§ **Aim of the exercise**: Write out, word for word, the data below from the line containing "Given: Click the" through the end of the data, leaving the pictures out.
--- Records to process ---
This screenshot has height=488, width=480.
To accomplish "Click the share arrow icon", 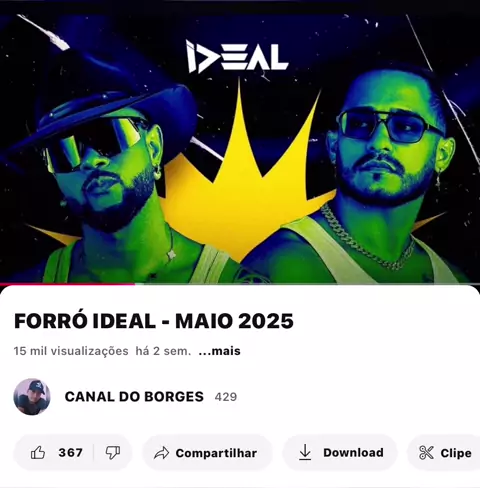I will [161, 453].
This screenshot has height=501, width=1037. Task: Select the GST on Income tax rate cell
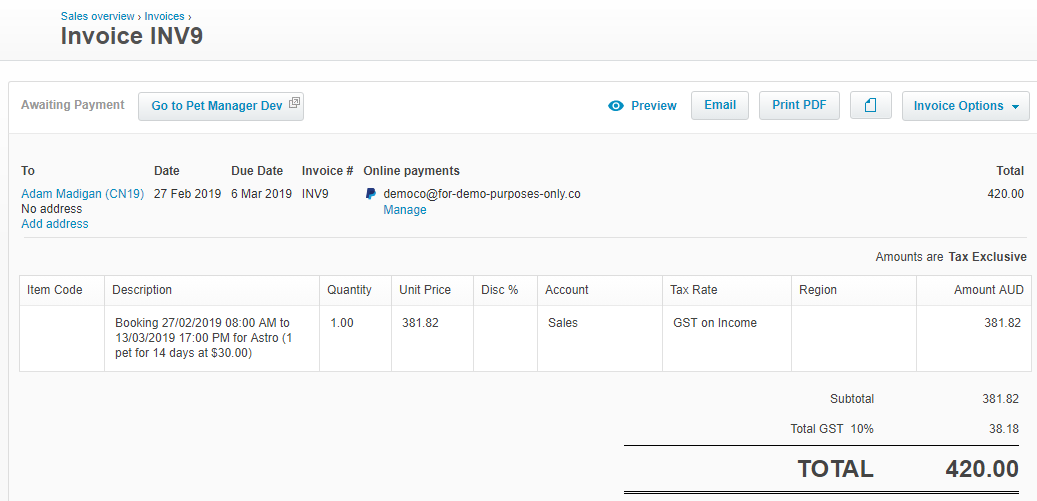click(715, 323)
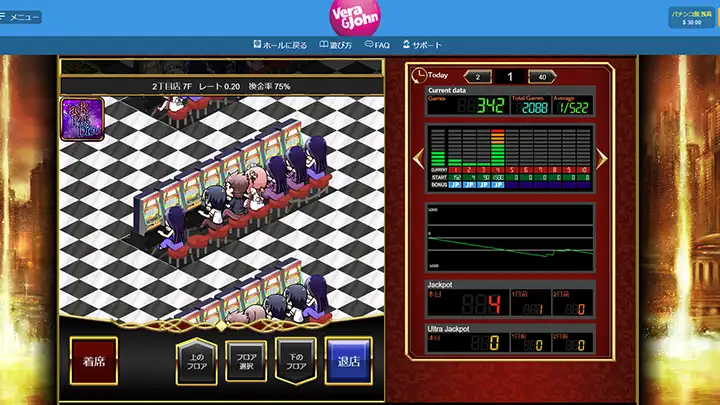Screen dimensions: 720x405
Task: Click the pachinko balance display
Action: [692, 17]
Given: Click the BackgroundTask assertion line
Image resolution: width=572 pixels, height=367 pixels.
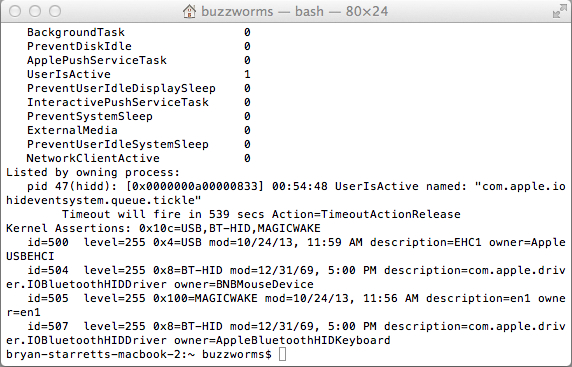Looking at the screenshot, I should (139, 32).
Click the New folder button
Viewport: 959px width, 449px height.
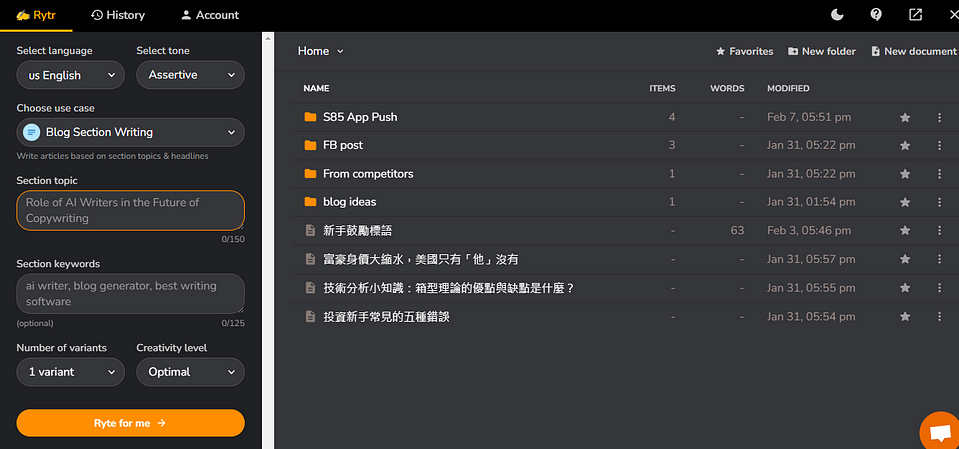[x=822, y=51]
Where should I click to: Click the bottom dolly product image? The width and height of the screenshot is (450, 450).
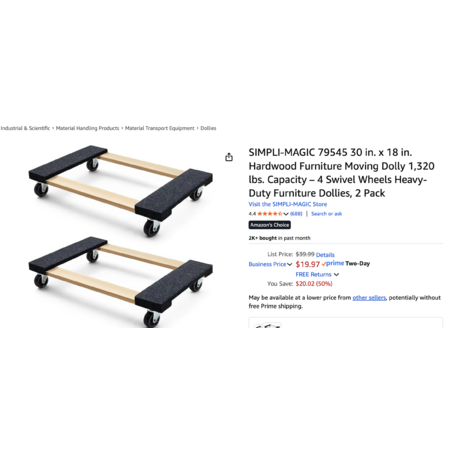coord(121,282)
---
§ **Output of the exercise**:
Given: Click the BackgroundTask assertion line
Image resolution: width=572 pixels, height=367 pixels.
Looking at the screenshot, I should (139, 32).
Click the New folder button
Viewport: 959px width, 449px height.
[x=822, y=51]
Where should I click to: Click the bottom dolly product image? The width and height of the screenshot is (450, 450).
coord(121,282)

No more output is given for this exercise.